OCFS2/DesignDocs/InodeStealing

INODE STEALING

Introduction

In OCFS2, we allocate the inodes from slot specific inode_alloc to avoid inode creation congestion. The local alloc file grows in a large contiguous chunk. As for a 4K bs, it grows 4M every time. So 1024 inodes will be allocated from global_bitmap at a time.
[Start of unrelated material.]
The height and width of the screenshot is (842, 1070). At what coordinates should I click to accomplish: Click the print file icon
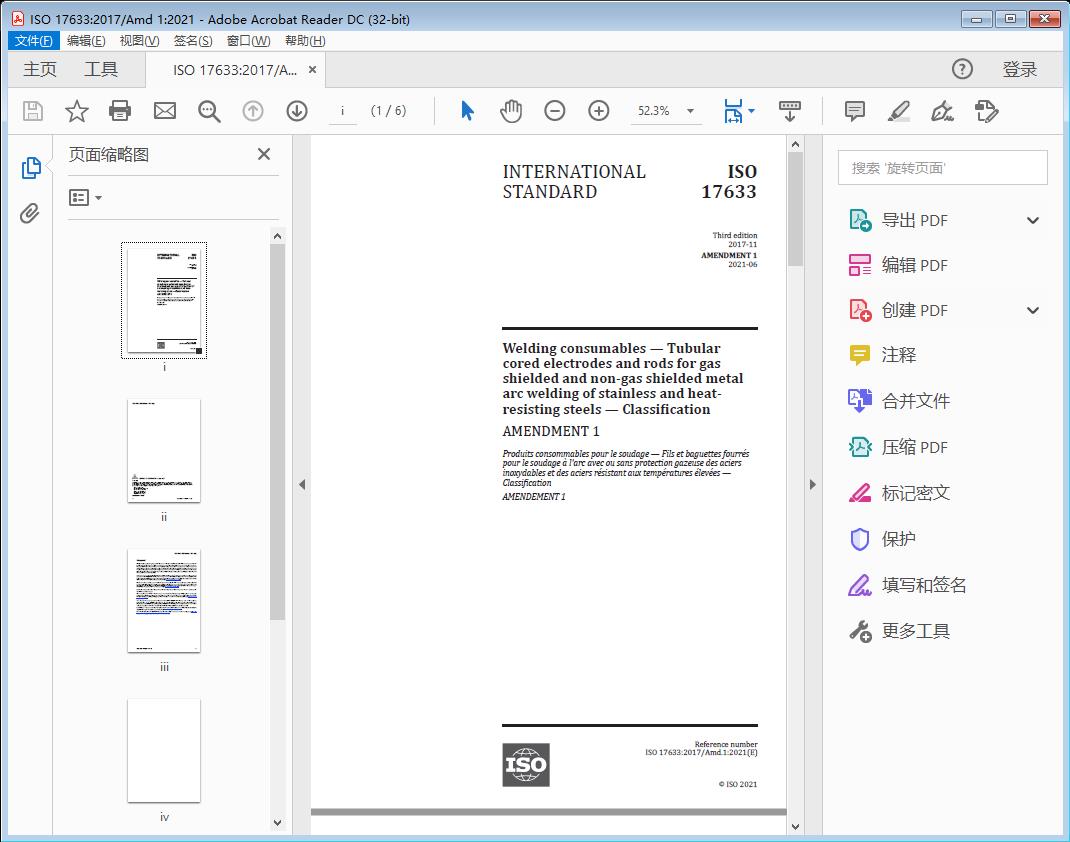(x=120, y=111)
Over time, if the fs gets fragmented enough(e.g, the user has created many small files and also delete some of them), we can end up in a situation, whereby we cannot extend the inode_alloc as we don't have a large chunk free in the global_bitmap even if df shows few gigs free. More annoying is that this situation will invariably mean that while one cannot create inodes on one node but can from another node. Still more annoying is that an unused slot may have space for plenty of inodes but is unusable as the user may not be mounting as many nodes anymore.
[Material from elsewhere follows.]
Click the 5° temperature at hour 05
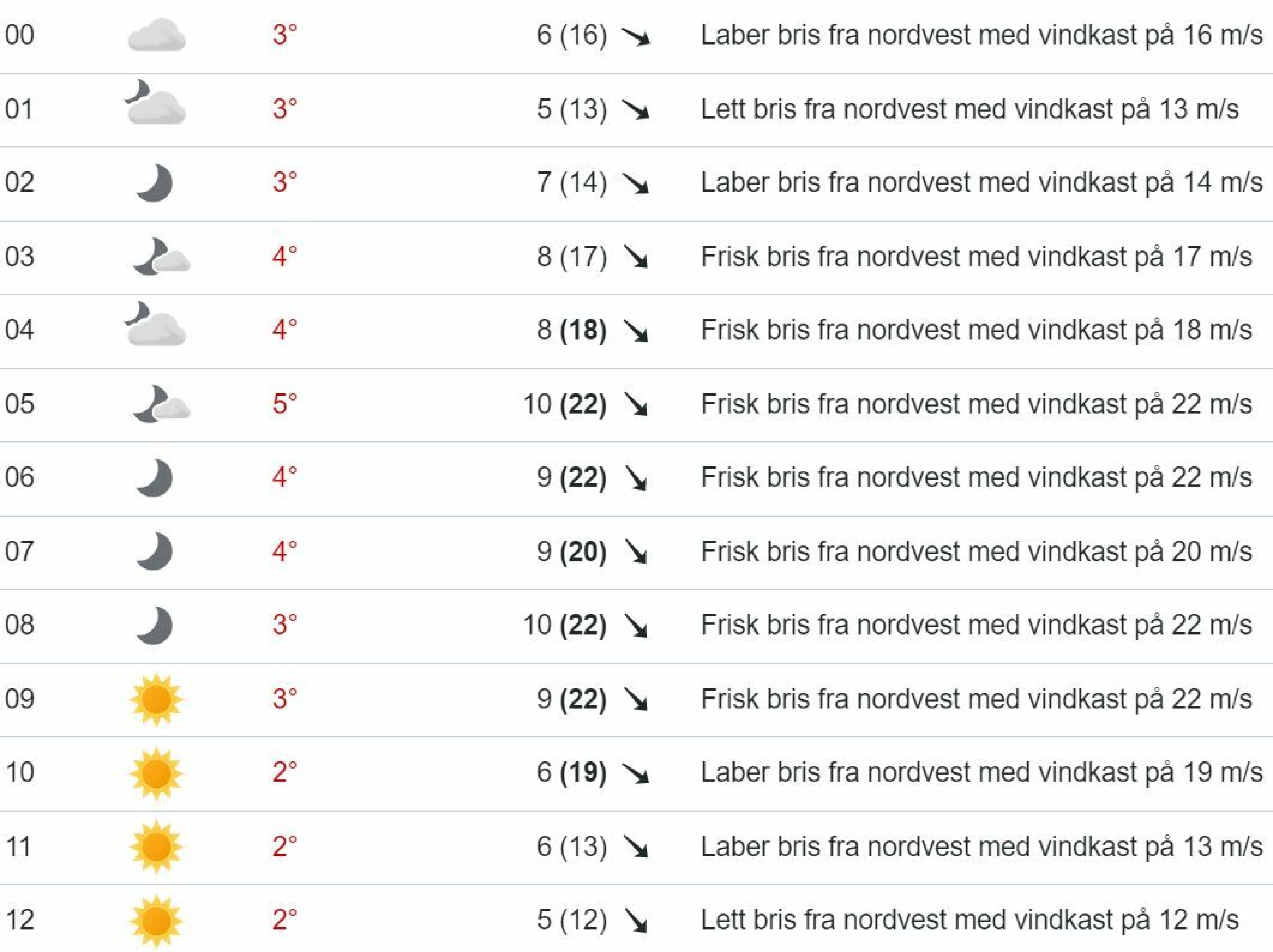1273x952 pixels. pos(285,404)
One solution is an offline defrag(http://oss.oracle.com/osswiki/OCFS2(2f)DesignDocs(2f)defragmentation.html). While that is workable, it is not reasonable to expect users will be happy to umount the volume on all nodes, run defrag, and then mount, etc. Our fix needs to be online, and preferably, transparent.

Solution

One solution is to steal inodes from another slot. If we are in this condition, we are close to ENOSPC. So a slower alloc is better than no alloc. In this case, we begin from the last node which is normally the most least frequently used and try to allocate from it. If that fails, we go to its previous slot and have a try. Eventually we will reach node 0. If there is still no space available, we return ENOSPC. So The normal inode alloc process looks like this:

Allocate from its own inode_alloc:000X(the mechanism we currently use)
- If we can reserve, OK.
- If fails, try to allocate a large chunk from global_bitmap and reserve once again.
If fails, try to allocate from the last node's inode_alloc.
- Just try to reserve, we don't go for global_bitmap if this inode also can't allocate the inode.
If fails, try the node before it until we reach inode_alloc:0000. In the process, we will skip its own inode_alloc.
If fails, try to allocate from its own inode_alloc:000X once again.(Here is a chance that the global_bitmap may has a large enough chunk now during the inode iteration).

Implementation

The source code change is very limited. Just some modification in ocfs2_reserve_new_inode and ocfs2_reserve_suballoc_bits.

ocfs2_reserve_new_inode:
- When ocfs2_reserve_suballoc_bits fails with -ENOSPC, iterate all the other inodes to reserve a node. The iteration algorithm has been discussed above.
- Try ocfs2_reserve_suballoc_bits once again in the end.
ocfs2_reserve_suballoc_bits:
- Add a parameter to indicate whether we need to go for global_bitmap. For other nodes, we don't do that it.
ocfs2_mknod_locked
- Now we can allocate from other slots, so ocfs2_dino.i_suballoc_slot has to be changed also.